Whenever you pull up to a gas station to fill up, you might ask yourself, is there really a difference between the fuel options at the pump? The answer is a resounding yes. That is the reason auto manufacturers make a distinction about the type of fuel to put in specific vehicles. High performance cars require a certain amount of combustion for appropriate handling. Here is a quick look at fuel content, grades, and brands on the market.

Fuel Content

Several chemical compounds make up the content of all automobile fuels. There are five categories the EPA allows for use in vehicles. They also regulate and monitor programs in concert with other government agencies on state and local levels. This includes specific limits of each component regardless of the blend. The top two categories include sulfur and hydrocarbons such as benzene, acrolein, formaldehyde, naphthalene, and 1,3-butadiene.

Reformulated gas or RFG and Reid Vapor Pressure or RVP are used to ensure cleaner burns and better performance during the summer season. Winter is another time of year that requires special additives to mitigate the dangerous toxin carbon monoxide. This is the last category called winter oxygenates. There is also a new alternative used with each compound known as ethanol. The amount ranges from 5 to 15 percent of this renewable energy component across all fuel types.

Different Grades of Automobile Fuel

There is a difference between the three different fuel options at the pump. According to engineers at MIT’s School of Engineering, car performance dictates the type of fuel to purchase. Each fuel offers similar thermal energy releases to power vehicles. However, higher engine compression ratios respond better with the power generated by premium unleaded gas.

The science states these engines operate at higher pressures with hotter temperatures. In addition, new design factors with electronic components are capable of converting thermal energy more efficiently than those without them. If your car knocks, use higher octane gas of at least mid-grade and up to prevent this regardless of your car’s make. For heavier machinery, you might want to contact an expert at a place like TractorTool about your options.

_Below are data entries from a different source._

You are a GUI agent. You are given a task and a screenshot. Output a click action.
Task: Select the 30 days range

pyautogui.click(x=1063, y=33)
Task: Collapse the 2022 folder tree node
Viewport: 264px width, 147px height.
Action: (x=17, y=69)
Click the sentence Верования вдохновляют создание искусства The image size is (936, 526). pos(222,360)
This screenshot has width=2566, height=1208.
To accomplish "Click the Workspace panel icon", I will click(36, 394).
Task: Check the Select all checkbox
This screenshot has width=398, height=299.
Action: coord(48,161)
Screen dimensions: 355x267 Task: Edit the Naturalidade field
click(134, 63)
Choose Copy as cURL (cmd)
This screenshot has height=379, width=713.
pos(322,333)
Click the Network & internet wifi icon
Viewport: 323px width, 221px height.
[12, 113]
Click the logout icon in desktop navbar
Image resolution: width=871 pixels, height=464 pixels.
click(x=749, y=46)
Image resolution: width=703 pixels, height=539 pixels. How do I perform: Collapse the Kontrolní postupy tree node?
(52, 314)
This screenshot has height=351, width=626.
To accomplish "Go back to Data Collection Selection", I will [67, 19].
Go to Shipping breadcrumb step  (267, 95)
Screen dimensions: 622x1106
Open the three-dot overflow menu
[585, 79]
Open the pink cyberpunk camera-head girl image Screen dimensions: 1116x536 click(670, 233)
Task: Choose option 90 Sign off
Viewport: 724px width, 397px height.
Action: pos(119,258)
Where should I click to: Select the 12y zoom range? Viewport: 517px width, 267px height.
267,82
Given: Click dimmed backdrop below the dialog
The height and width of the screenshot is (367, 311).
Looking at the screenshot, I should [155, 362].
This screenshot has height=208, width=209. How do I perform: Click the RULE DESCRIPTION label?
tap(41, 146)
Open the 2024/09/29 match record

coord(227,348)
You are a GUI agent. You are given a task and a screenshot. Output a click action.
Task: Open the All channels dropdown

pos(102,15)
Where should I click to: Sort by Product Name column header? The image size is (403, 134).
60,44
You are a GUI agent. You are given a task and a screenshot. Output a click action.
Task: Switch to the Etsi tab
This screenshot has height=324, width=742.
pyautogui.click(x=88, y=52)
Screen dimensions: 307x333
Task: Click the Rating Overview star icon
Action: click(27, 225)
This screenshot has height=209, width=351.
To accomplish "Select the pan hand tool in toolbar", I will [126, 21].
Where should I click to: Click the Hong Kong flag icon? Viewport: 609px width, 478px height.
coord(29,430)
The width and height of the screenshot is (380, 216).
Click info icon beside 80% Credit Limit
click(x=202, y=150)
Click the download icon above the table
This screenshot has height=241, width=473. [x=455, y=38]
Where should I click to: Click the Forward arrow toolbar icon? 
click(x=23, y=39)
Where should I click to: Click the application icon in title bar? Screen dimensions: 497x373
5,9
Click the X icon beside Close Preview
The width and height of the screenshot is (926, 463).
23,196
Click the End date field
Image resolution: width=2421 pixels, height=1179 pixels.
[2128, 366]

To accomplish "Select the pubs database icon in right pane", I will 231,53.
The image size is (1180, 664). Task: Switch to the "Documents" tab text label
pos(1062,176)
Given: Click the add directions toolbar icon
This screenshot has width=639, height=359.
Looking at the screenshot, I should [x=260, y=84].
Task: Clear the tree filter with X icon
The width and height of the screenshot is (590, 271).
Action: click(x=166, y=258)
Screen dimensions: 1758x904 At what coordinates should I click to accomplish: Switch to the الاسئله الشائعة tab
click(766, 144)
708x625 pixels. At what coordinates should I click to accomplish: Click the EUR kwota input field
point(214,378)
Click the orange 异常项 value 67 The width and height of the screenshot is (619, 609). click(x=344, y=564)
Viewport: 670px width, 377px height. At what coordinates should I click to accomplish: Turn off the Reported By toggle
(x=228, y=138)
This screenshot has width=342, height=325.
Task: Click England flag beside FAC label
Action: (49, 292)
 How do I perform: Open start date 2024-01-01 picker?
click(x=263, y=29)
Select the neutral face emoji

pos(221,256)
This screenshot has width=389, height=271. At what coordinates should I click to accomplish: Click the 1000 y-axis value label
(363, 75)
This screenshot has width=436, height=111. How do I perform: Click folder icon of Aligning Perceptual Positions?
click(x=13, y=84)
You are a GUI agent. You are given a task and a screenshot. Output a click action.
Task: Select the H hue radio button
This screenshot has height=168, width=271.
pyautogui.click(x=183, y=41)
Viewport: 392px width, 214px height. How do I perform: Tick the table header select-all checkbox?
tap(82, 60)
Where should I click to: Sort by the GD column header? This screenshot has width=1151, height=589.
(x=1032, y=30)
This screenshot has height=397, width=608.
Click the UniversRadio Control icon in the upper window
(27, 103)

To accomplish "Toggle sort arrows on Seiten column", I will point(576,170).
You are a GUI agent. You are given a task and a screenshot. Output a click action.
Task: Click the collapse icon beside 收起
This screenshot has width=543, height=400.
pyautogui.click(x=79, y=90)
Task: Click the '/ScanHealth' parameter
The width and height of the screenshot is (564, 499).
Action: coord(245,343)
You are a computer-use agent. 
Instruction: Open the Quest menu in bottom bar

There are several leading gas brands every consumer has frequented. Some drivers have preferences of one over another, citing various reasons such as better mileage. The major companies, including BP and Exxon/Mobil, claim their additives can bolster performance while keeping engines cleaner. This would make sense, because car owners have been adding engine performance products for decades. With each fill-up, take a moment to review what is actually in the fuel as well as the octane levels. It is a good idea to check for the amount of ethanol content as well. As a reminder, some brands start their mid-grade at 89 while others begin with 90.

Ground level ozone is the biggest culprit to unhealthy air caused by all gasoline or fossil fuels used by cars. This has been an important catalyst for emissions and government regulations. Since they are watching these critical issues, drivers simply need to listen for engine knocks to decide about the octane to buy. A caveat is to follow the manufacturers recommendation at all times.